Two, I have avoided discussing the really stupid content of the Bibles, such the near-sacrifice of Isaac and Jesus' insistence that families be broken up to follow him. The Bibles - yes, I'm using plural - reek with the fecal scent of ancient tales and outdated petty morals. Much in the Bibles is actually interesting and even wise, but plenty-plenty more is no better than boring garbage that we best remember only to avoid thinking that way.
Three, and this is related to the first point, I have not discussed any of the considerable difficulties to faith presented by archaeology, history, or textual scholarship. These disciplines overwhelmingly support the idea that the Bibles and their religious traditions have decidedly human origins. Mutually reinforcing lines of evidence argue against the god hypothesis and doctrines such as Biblical inerrancy. Indeed, the Bibles are often the best witnesses against a pro-supernatural argument.

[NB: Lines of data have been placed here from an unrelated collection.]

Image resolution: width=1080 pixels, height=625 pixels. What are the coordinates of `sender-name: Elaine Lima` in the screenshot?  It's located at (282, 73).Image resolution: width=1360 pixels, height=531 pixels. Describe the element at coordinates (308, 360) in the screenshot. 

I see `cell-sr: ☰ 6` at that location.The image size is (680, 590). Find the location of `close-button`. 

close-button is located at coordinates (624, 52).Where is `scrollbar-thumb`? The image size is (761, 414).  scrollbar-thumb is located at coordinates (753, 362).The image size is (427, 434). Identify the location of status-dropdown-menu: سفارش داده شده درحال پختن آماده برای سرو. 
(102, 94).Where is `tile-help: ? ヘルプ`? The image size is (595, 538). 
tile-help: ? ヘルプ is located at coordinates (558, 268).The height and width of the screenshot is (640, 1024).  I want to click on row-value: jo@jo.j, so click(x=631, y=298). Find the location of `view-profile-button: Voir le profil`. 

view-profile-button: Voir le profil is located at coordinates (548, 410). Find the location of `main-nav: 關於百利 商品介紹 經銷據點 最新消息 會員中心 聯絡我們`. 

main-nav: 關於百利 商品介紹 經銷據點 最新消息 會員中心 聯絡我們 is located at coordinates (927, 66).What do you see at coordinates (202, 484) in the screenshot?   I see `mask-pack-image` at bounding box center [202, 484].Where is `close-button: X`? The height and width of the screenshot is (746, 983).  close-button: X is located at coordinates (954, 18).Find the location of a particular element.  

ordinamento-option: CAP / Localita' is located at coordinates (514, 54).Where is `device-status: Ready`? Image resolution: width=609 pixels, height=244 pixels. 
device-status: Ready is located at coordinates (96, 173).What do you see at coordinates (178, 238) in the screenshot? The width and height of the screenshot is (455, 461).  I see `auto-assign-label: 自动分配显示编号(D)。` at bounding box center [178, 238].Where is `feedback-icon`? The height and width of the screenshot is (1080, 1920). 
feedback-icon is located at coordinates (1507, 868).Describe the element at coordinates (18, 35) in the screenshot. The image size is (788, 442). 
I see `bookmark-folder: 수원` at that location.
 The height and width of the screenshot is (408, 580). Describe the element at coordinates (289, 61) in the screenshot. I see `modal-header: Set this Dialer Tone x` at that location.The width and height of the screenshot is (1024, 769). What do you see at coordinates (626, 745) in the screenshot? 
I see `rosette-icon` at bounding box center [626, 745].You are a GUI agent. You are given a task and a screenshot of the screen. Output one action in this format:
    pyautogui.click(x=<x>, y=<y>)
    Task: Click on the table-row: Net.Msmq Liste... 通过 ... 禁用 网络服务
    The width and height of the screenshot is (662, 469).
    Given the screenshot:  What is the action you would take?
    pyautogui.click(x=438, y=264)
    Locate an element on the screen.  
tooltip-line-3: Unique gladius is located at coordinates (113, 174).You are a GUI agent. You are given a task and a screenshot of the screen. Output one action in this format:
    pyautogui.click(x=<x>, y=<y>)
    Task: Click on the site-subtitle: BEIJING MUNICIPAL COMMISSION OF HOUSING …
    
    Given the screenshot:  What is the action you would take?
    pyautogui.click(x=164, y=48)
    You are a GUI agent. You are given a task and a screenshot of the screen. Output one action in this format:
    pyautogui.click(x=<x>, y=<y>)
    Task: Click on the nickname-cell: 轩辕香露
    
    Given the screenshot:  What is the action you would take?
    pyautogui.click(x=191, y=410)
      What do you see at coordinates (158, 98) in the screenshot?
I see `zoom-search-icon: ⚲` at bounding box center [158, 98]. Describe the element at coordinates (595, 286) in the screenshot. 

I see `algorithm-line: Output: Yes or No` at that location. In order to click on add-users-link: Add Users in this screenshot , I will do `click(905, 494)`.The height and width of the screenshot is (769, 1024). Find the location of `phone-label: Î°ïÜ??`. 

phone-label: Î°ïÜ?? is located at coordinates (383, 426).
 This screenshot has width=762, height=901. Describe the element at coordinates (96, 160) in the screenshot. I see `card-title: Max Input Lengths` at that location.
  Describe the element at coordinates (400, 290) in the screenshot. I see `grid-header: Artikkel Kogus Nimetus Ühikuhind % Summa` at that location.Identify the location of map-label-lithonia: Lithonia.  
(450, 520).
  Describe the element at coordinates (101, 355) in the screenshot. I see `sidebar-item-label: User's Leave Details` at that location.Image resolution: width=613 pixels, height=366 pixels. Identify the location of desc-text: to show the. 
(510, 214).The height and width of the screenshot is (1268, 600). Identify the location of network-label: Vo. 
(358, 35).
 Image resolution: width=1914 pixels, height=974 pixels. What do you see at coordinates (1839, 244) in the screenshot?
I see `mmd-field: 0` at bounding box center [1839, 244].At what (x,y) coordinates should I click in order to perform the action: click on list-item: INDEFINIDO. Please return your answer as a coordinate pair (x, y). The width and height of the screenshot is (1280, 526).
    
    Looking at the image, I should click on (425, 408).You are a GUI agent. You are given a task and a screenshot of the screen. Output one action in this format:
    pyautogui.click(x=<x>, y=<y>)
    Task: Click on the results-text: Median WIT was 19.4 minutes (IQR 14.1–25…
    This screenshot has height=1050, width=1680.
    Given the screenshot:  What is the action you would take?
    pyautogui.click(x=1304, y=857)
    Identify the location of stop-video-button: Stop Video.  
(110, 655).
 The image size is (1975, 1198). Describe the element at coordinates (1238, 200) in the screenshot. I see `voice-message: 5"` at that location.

Four, I have not discussed any of the teachings and commentaries on the text-content problems. Talmud, kabbalah, Catholic church father writings, and so on: these are all earlier attempts to render sense from the non-sense of the Bibles. Indeed, these interpretations come to supersede the original texts because otherwise we are faced with some really goofy tales and strictures.
In this fourth realm we start to get the dubious claims of unbroken chains back to Sinai, in the case of Talmud, and “divine inspiration” in the case of Church writings. When I talk of religion as a collection of solutions to made-up problems, this is what I mean.